Les documents de Didier nous informent aussi que son budget concerts à travers les années se situe entre 2.000 et 2.500€ par an, tickets et transports inclus. ”C’est mon troisième plus gros budget après le logement et la bouffe, et ça dépasse largement le budget vacances”, commente-t-il en déplorant toutefois qu’aujourd’hui, l’aspect transports-essence l’emporte sur les prix des billets d’entrée.

Habitant à Ornans, Didier circule beaucoup pour aller voir des concerts à Besançon, dans toute la Franche-Comté et ailleurs pour certaines dates. ”Je favorise le co-voiturage, mais s’il n’y a personne avec moi, j’y vais avec ma voiture”, nous précise-t-il, ”et je ne vais rien voir à Ornans… puisqu’il n’y a rien”.

Les groupes préférés de Didier

Avant de réaliser tous ces comptes, Didier se laisse porter par la musique et les univers des artistes qu’il regarde. Quand on lui demande son style musical préféré, il nous répond ”punk-rock-metal”. Quand on lui demande son groupe préféré, il nous précise que dans sa jeunesse, il était plutôt Rolling Stones que Beatles et plutôt Eddy Mitchell que Johnny Hallyday ”avec le regret aujourd’hui de ne jamais avoir vu Johnny sur scène”, déplore Didier. De nos jours, ses artistes préférés sont Laibach, un groupe de metal slovène ”qui ne passe malheureusement pas souvent en France” selon lui, et Rosa Crux, formation gothique de Rouen que Didier n’a encore jamais vu en concert.

Sur la scène franc-comtoise, Didier cite ses amis du Collectif Barouf, mais aussi Alta Rossa, Blend of stones, Horskh, Pan… ”il y en a plein !” s’esclaffe-t-il.

Malgré toute cette passion pour la musique et les concerts, Didier n’a jamais vraiment joué d’un instrument. ”Je chante faux et j’ai essayé la guitare à 16 ans, mais je n’ai pas assez travaillé pour savoir en jouer, alors dans les surboums, je l’avais dans le dos parce que ça faisait bien alors que je n’en jouais pas une note !” s’amuse-t-il à nous raconter.

”La Mascotte”

En ce qui concerne ses lieux préférés, Didier nous cite La Rodia, Les Passagers du Zinc et l’Atelier de l’étoile (fermé récemment). ”J’ai mes petites habitudes un peu partout, mais à La Rodia, c’est particulier, je ne fais plus la queue et j’ai un deal avec Lucie et Albine de la billetterie : ma place est réservée sur tous les concerts de la programmation et si je ne peux pas venir, je dois les prévenir 72 heures avant”. 

D’ailleurs, Didier a un surnom à La Rodia : ”La Mascotte”. Il nous explique que ”c’est Manou Comby, l’ancien directeur, et Philippe Angelot, responsable du pôle ressource, qui m’ont donné ce surnom parce je vais presque tout voir.” Mais Didier est finalement la mascotte de tous les lieux de concerts de Besançon, il dit bonjour à tout le monde, tout le monde lui dit bonjour. ”Il y a aussi plein de gens qui m’appellent Didier, dont je suis incapable de redire le prénom”, dit-il en riant.
+--
Énoncé 1. Recopiez mot pour mot, dans le texte sur Didier, le passage allant de « D’ailleurs, Didier a » jusqu'à « dit-il en riant. ».
Énoncé 2. Prolongez le texte sur Didier, s'il vous plaît, à partir de sa dernière phrase.
Les données ci-dessous proviennent d'une autre source.

Extrait source.
+--
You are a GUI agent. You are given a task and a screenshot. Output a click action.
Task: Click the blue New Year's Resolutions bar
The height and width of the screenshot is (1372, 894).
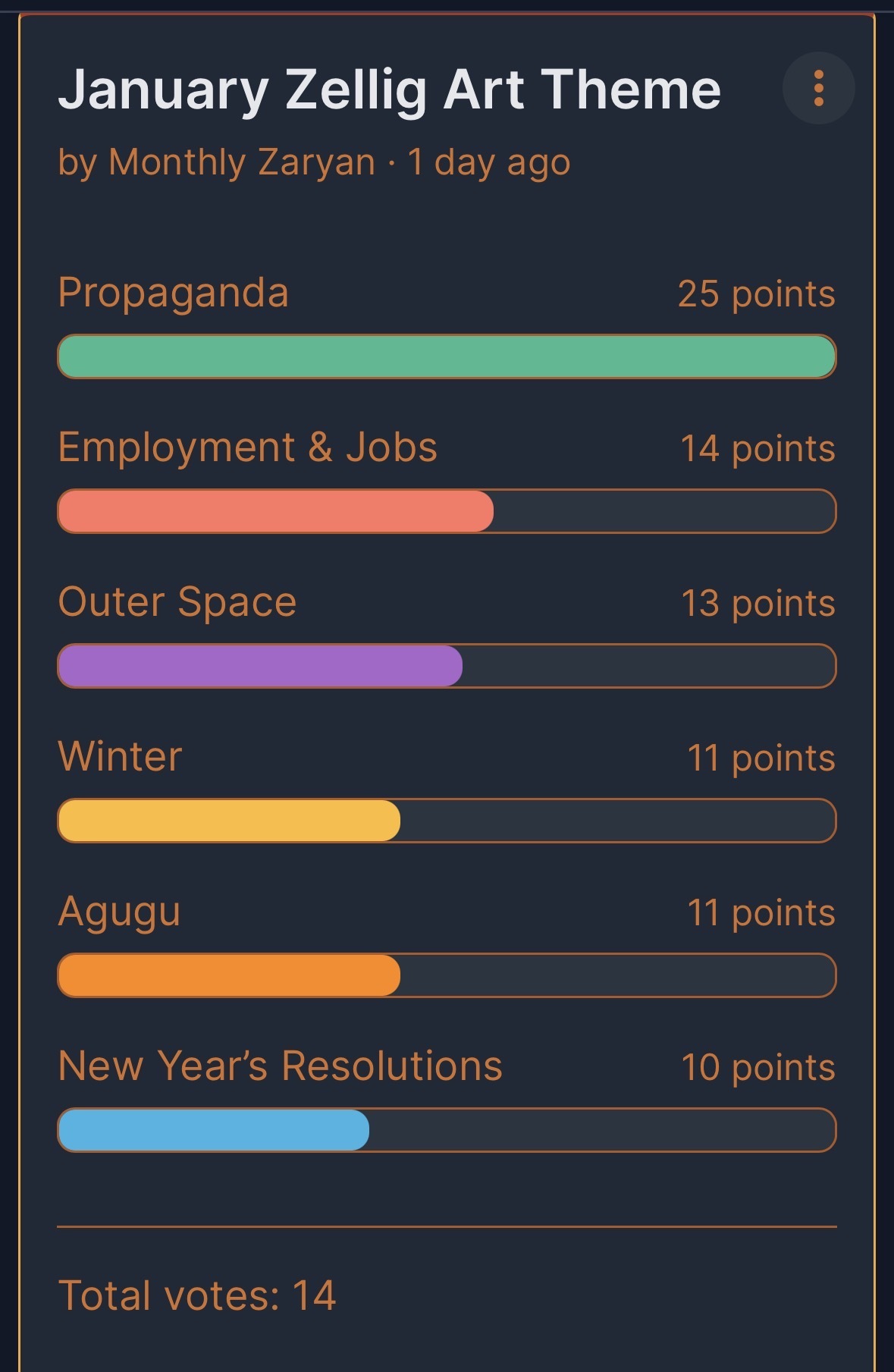coord(214,1130)
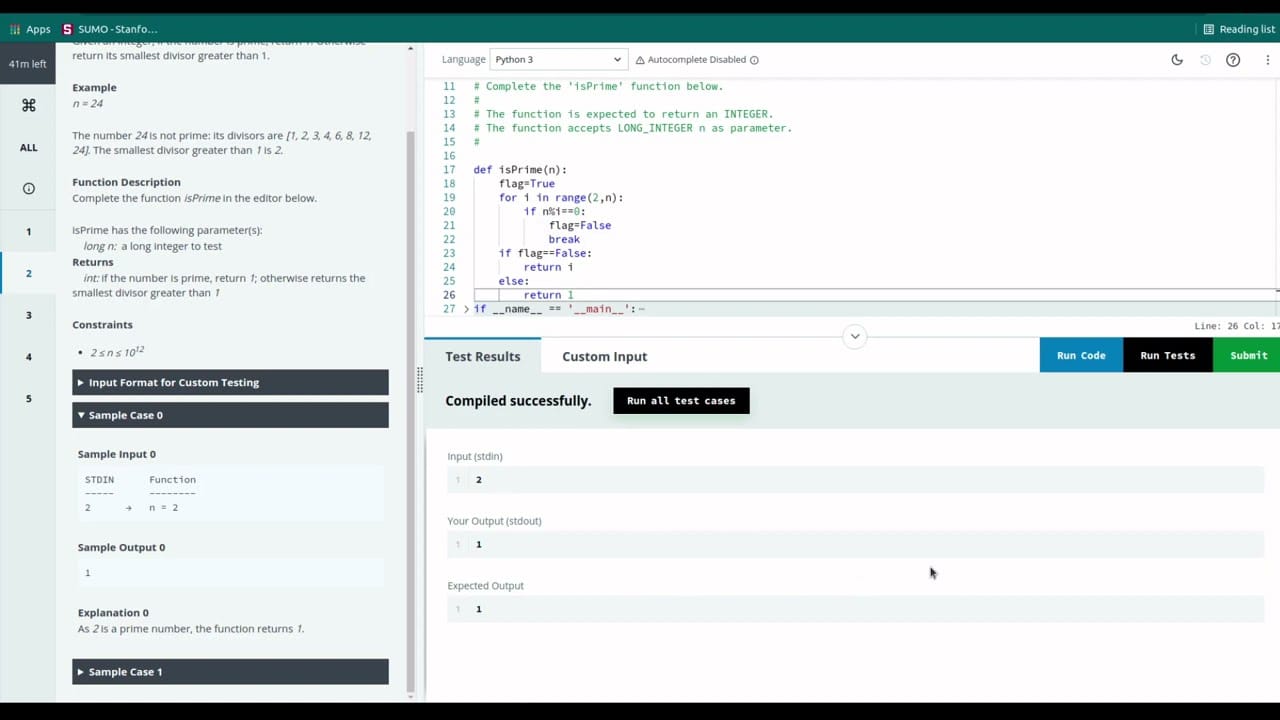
+--
Corrigé 1.
D’ailleurs, Didier a un surnom à La Rodia : ”La Mascotte”. Il nous explique que ”c’est Manou Comby, l’ancien directeur, et Philippe Angelot, responsable du pôle ressource, qui m’ont donné ce surnom parce je vais presque tout voir.” Mais Didier est finalement la mascotte de tous les lieux de concerts de Besançon, il dit bonjour à tout le monde, tout le monde lui dit bonjour. ”Il y a aussi plein de gens qui m’appellent Didier, dont je suis incapable de redire le prénom”, dit-il en riant.

Corrigé 2.
Pour lui, les publics des concerts qu’il voit et revoit sont comme une "grande famille”, nous confie-t-il. ”Je connais plein de gens, je fais la bise aux gens, j’ai l’impression d’avoir une grande famille, je ne sais pas si c’est le bon mot, mais quand je vais à un spectacle où il n’y personne que je connais, ça m’embête, j'adore discuter, parler musique.”

Didier Judéaux dans son couloir © Alexane Alfaro

Dernières volontés...

À 77 ans, ”l’âge de ne plus pouvoir lire Tintin puisque c’est de 7 à 77 ans”, nous dit-il en plaisantant, Didier nous annonce qu’il a réglé ses funérailles en nous précisant qu’il voulait être incinéré dans un cercueil en carton, mais que ce n’est pas possible… ”Il y a des choses qui me dépassent, alors j’ai choisi l’urne la moins chère !”, nous précise-t-il.

De plus, dans son appartement, dont une pièce est entièrement consacrée à des centaines de CD du sol au plafond, on y trouve aussi des bouteilles de bière de 33 cl au design rock n’ roll. ”Il y en a 150 et elles sont toutes différentes alors quand je mourrai, je voudrais que les gens que j’aime viennent boire une bière, mais une seule pour en laisser aux autres, et prennent un CD. En échange, et j’aimerais bien que ce soit validé par un notaire, ils laisseraient un peu d’argent pour mes petites-filles.”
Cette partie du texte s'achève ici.